2 Linear Models
Opened this issue · 4 comments
Some questions and suggestions came to mind when I read about the gradient descent method:
-
In section Gradient Descent, I find the formulation of the exponential decay of the learning rate a little bit odd. I would suggest expressing \eta_s in terms of \eta_0 instead.
-
In section Stochastic Gradient Descent (SGD), I believe it would be better to start the index at i=0, otherwise it would make more sense to divide by n+1 when averaging the individual losses. Same goes for the other two sums in that part.
-
Furthermore, the "incremental gradient" method does look a lot like the SAG method described here instead of the incremental aggregated gradient (IAG) method from this paper, which I found confusing. I also found the SAGA Algorithm. Maybe adding some of these references will be helpful to other students.
-
Another suggestion would be to change "random i" to "if i = i_s" and adding "with i_s randomly chosen per iteration".
- Good catch! Seems I switched them. Exponential should use eta_0, inverse-time should use eta_s
- You mean starting the index at 1, right? Also updated :)
- I added the links to the papers. There is a whole range of incremental gradient techniques, I'm trying to bring across the main idea behind all of them.
- OK, added.
Thanks!
Some other things that popped up:
- In Solving SVMs with Lagrange Multipliers, I do not understand the expression for the distance of support vectors to the boundary. I don't see how this "y - w_0" term reduces to 1, which would be the correct distance (for example using this derivation for the whole margin).
- I find it not easy to see that the plot in Geometric interpretation correspond to function f, because the contours do not look like concentric circles.
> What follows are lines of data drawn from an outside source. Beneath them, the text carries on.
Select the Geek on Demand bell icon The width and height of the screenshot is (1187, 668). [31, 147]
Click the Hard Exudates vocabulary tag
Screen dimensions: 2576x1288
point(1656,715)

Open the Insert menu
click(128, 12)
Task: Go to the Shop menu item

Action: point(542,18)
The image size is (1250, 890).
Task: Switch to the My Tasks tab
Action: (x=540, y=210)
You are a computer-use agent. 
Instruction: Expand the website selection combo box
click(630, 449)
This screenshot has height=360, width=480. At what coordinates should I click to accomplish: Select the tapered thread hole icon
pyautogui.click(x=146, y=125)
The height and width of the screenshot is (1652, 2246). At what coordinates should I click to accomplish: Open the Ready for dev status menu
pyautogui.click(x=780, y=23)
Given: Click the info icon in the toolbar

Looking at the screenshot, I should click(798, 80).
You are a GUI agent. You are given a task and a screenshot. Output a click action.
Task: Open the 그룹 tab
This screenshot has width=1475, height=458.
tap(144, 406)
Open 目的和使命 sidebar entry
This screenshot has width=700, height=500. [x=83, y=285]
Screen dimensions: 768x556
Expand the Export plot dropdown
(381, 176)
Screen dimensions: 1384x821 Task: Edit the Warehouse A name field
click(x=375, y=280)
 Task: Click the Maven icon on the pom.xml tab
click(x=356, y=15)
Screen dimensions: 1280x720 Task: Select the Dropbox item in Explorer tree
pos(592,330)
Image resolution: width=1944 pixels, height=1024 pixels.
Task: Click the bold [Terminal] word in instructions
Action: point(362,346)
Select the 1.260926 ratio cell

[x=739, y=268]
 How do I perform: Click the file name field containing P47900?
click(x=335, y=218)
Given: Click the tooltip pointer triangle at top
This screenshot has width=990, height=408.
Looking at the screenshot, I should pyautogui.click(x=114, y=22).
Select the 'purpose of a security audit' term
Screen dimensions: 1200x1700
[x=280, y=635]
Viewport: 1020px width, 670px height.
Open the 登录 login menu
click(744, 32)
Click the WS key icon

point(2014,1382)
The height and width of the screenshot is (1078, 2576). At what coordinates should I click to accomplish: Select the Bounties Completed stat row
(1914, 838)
Furthermore, it is not clear that there is a pole at the origin. I think a plot of w1^2+w2^2 like in this article is clearer (note that they are minimizing ||w||^2 instead).
- In the video I explain this more intuitively. If you imagine that the hyperplane is defined by 1 positive and 1 negative support vector, and we call the positive support vector x_1, you know that y = w x_1 + w_0. That means that w x_1 = y - w_0 and we know that (by definition) w x_1 should be 1 there, hence y - w_0 = 1. Would you agree with this or am I simplifying it too much? Do you think that the much longer derivation in the link is easier to understand?
(In the video I also put the origin at the intersection point. Since this is just an affine hyperplane I can do that if I subtract the supporting vector w_0, but in hindsight that might be less clear :). The simpler explanation above might be better.)
-
Hmm, that figure was meant to show the more general case of a convex function and linear constraints more generally, but you're probably right that it's easier to follow if I demonstrate this specific case. I'll try to replace that figure with a plot.
-
Yes, using the same standardized data, the coefficients of the overfitted model would be larger than those of a well-fitted model. (That would actually still hold if the data was not standardized). I don't know an absolute definition of 'large' in this case, that completely depends on the data...